→ Data for processing
-*-
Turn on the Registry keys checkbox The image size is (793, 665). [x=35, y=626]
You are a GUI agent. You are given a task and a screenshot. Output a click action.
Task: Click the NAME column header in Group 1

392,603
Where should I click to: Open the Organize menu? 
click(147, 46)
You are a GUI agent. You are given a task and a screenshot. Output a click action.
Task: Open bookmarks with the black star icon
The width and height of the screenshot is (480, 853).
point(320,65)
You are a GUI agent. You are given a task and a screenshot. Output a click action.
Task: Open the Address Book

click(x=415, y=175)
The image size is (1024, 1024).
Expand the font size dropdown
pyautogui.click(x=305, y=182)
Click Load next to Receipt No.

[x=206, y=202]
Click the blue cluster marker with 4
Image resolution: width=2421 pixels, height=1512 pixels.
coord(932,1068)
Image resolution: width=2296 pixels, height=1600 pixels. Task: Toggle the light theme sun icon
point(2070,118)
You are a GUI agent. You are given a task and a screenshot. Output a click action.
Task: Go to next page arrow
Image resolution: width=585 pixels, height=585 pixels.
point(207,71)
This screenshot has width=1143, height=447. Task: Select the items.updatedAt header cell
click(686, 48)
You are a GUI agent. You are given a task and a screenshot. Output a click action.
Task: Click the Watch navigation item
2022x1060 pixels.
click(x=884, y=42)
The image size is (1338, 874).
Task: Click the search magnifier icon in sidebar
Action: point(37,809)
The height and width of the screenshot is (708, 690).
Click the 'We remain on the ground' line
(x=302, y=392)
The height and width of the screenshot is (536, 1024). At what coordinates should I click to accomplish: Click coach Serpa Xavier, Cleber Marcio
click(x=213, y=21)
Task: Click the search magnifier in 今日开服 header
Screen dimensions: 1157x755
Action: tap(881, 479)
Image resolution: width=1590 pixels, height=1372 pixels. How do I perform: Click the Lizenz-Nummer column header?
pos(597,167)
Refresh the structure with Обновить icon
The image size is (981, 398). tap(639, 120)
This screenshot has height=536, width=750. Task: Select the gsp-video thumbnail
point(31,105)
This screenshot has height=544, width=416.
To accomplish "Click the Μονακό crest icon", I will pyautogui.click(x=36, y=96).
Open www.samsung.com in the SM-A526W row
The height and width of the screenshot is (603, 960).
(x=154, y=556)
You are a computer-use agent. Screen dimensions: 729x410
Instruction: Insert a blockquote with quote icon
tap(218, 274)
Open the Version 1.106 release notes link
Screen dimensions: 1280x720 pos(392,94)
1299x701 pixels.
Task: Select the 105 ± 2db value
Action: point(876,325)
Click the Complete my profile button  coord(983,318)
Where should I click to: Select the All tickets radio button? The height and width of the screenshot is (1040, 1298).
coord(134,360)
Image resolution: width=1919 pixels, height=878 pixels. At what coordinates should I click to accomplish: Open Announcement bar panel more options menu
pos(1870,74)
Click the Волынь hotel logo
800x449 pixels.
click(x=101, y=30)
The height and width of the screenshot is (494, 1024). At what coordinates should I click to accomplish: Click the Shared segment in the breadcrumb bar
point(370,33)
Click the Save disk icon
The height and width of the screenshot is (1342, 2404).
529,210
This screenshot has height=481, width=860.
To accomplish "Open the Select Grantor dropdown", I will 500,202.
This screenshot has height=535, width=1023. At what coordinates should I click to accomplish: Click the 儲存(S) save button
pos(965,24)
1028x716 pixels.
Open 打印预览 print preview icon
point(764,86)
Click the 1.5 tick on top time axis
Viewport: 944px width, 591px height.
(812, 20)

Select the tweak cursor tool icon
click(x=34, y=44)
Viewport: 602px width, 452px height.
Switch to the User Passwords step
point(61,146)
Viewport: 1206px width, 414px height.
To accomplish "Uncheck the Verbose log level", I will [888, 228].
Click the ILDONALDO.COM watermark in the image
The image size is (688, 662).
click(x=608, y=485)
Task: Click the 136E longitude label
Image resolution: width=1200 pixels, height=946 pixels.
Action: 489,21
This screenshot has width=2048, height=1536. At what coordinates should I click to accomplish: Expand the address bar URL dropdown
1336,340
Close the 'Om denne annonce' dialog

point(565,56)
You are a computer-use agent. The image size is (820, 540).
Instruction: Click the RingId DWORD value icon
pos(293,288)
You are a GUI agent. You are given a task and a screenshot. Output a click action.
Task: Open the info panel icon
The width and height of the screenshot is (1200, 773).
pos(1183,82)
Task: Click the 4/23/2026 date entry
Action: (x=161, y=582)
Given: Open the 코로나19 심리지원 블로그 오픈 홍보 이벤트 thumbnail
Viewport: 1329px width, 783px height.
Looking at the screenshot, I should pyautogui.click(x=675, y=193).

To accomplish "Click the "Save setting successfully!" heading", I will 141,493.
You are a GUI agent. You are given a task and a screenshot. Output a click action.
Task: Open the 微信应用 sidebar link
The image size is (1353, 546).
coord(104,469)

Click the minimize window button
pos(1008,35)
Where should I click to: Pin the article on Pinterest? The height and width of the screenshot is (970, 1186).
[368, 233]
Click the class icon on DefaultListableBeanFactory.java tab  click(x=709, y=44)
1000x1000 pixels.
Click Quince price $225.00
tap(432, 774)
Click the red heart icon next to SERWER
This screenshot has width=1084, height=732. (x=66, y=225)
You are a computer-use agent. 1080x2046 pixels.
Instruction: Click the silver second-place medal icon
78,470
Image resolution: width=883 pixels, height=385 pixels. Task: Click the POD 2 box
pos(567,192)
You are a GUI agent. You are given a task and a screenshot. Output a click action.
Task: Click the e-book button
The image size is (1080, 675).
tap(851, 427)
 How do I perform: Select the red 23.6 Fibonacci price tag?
-*-
List every line of the data above that contains the word "price".

Click Quince price $225.00
 How do I perform: Select the red 23.6 Fibonacci price tag?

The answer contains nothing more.